__ACTIVITY__
Only the lines below from the one containing "symposium (856, 1899)" to the one containing "Freshwater Inspire Network (FIN) (814, 526)" should be repeated, both included and unchanged.

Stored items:
━━━━━━
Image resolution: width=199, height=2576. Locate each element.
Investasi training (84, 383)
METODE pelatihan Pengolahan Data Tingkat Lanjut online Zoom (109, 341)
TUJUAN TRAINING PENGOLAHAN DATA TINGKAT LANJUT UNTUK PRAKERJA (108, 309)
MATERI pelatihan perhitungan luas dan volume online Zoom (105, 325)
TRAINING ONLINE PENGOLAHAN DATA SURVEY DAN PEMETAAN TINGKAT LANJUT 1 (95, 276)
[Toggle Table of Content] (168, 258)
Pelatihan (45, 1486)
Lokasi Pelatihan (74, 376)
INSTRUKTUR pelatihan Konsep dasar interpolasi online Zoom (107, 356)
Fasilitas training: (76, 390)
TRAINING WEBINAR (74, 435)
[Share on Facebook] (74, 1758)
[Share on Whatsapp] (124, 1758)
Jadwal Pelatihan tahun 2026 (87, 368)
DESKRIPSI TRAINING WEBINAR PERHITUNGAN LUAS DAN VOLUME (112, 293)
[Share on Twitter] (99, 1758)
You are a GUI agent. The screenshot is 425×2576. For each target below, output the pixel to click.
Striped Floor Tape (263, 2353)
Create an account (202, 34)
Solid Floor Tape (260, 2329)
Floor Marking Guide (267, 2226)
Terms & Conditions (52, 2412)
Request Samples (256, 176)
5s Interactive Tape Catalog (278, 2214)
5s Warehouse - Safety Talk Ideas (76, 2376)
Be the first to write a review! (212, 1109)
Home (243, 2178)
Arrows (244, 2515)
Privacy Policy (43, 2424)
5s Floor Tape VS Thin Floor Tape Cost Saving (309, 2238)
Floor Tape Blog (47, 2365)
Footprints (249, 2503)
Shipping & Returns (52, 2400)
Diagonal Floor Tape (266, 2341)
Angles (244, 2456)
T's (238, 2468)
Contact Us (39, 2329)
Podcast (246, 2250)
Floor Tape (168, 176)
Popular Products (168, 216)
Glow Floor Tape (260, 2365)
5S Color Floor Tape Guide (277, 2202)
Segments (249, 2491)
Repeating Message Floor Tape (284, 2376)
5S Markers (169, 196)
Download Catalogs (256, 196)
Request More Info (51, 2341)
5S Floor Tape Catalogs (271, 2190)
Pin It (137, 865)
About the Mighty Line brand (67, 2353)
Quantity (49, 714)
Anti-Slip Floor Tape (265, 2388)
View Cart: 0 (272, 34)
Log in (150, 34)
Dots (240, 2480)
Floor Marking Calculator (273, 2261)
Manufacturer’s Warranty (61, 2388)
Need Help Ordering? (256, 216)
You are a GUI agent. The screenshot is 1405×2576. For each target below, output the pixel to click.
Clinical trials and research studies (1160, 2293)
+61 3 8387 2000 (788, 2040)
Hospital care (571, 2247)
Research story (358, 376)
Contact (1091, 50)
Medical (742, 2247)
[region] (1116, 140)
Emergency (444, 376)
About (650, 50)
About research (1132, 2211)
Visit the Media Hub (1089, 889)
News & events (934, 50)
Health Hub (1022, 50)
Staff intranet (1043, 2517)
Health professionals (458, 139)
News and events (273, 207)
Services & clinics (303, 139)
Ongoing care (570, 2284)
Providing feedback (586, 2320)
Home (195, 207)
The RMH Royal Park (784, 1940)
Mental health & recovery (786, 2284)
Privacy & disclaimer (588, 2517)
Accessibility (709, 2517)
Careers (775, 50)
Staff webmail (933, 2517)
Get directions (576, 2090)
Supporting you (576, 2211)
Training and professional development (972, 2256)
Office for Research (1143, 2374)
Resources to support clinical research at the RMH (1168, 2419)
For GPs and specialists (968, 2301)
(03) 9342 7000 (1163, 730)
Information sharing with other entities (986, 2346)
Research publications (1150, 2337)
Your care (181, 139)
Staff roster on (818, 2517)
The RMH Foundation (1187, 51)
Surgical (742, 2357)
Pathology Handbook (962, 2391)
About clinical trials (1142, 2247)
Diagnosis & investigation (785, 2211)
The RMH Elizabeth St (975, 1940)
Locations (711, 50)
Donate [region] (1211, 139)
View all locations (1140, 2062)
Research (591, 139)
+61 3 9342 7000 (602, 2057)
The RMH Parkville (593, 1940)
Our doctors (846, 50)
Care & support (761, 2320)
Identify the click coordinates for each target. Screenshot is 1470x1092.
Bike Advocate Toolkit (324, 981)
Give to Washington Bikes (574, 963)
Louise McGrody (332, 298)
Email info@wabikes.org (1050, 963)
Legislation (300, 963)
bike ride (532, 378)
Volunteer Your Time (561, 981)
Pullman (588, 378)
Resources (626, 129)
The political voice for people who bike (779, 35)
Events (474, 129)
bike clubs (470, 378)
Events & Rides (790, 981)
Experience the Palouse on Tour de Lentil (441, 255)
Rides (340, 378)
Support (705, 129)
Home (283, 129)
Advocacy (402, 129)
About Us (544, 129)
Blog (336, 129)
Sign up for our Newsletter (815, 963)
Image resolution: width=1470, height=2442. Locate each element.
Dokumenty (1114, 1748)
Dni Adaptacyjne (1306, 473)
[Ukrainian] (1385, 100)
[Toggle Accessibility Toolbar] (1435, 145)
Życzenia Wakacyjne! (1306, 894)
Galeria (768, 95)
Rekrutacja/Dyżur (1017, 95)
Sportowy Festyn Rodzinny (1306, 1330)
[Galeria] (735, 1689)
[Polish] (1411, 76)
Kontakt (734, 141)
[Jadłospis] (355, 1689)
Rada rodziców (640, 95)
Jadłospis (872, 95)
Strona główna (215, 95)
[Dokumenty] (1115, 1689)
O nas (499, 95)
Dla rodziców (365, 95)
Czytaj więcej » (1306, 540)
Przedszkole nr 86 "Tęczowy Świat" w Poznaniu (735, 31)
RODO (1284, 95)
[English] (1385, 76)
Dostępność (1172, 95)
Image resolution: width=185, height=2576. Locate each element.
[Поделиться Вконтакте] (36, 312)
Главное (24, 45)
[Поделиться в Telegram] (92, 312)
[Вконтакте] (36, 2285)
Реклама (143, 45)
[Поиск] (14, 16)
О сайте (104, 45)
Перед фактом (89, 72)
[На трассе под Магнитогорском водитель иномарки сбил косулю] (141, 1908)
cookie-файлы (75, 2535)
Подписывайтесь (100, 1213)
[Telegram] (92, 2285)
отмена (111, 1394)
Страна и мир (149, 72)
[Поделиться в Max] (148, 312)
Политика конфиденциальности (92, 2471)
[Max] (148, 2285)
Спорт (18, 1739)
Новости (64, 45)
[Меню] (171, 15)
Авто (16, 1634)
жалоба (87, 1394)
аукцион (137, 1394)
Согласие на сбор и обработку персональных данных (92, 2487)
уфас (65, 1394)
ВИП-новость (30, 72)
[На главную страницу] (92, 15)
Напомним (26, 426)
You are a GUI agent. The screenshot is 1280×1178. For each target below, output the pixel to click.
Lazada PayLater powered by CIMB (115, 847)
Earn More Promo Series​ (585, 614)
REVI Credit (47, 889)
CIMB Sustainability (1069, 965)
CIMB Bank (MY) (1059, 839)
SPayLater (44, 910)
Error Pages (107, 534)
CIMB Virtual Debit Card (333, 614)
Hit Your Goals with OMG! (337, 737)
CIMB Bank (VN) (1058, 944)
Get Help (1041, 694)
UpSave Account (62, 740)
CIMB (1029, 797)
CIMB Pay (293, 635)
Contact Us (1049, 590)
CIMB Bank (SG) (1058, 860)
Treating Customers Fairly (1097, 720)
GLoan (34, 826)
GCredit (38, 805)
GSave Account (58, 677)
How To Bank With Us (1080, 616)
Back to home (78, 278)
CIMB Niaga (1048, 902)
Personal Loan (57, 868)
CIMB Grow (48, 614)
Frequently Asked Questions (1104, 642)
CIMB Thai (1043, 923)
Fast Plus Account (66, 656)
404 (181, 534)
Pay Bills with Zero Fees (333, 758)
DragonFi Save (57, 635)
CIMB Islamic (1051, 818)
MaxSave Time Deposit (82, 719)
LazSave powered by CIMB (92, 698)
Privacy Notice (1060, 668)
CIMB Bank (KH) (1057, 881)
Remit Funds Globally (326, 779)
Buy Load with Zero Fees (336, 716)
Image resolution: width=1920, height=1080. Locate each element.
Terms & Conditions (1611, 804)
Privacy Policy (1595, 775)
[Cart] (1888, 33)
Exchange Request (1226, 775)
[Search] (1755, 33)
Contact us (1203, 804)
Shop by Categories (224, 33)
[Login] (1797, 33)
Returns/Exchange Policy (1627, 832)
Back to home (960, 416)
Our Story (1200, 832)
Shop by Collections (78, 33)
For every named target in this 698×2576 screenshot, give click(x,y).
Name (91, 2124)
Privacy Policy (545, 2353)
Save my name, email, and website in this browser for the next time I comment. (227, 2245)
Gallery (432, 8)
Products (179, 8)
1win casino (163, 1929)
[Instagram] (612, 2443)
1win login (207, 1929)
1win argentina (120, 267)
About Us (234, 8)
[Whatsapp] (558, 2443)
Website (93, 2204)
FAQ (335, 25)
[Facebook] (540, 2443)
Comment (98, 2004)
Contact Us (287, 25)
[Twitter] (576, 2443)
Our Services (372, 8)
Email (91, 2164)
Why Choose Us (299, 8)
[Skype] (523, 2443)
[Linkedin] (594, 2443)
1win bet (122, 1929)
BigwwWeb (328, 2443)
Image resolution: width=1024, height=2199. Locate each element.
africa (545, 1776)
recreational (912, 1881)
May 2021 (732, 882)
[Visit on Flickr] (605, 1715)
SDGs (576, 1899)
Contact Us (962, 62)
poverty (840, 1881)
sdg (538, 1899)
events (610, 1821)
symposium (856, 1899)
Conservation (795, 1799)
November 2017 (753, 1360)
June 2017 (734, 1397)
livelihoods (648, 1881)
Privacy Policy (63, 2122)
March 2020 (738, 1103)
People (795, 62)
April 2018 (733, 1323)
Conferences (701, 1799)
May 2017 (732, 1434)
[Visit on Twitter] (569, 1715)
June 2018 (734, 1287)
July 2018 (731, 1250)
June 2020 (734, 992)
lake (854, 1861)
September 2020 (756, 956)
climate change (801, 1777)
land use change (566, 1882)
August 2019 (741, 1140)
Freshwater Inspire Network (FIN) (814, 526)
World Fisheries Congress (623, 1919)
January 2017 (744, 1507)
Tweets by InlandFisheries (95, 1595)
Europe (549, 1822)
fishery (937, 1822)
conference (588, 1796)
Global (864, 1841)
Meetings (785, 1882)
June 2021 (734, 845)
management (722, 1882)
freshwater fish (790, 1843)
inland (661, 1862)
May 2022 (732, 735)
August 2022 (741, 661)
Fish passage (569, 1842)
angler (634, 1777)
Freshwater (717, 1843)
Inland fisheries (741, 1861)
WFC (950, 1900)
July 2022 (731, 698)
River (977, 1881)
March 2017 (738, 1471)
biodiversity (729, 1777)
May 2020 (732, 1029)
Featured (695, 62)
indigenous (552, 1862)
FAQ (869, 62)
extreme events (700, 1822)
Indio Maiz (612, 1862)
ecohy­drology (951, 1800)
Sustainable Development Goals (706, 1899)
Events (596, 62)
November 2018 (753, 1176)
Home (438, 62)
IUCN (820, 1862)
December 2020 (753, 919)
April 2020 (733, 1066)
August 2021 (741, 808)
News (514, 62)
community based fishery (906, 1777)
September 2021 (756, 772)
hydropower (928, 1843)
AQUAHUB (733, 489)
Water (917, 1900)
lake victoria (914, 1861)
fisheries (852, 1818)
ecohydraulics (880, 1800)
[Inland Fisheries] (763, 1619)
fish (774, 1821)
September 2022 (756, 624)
━━━━━━
__ANSWER BOX__
symposium (856, 1899)
Conservation (795, 1799)
November 2017 (753, 1360)
June 2017 (734, 1397)
livelihoods (648, 1881)
Privacy Policy (63, 2122)
March 2020 (738, 1103)
People (795, 62)
April 2018 (733, 1323)
Conferences (701, 1799)
May 2017 (732, 1434)
[Visit on Twitter] (569, 1715)
June 2018 (734, 1287)
July 2018 (731, 1250)
June 2020 (734, 992)
lake (854, 1861)
September 2020 (756, 956)
climate change (801, 1777)
land use change (566, 1882)
August 2019 (741, 1140)
Freshwater Inspire Network (FIN) (814, 526)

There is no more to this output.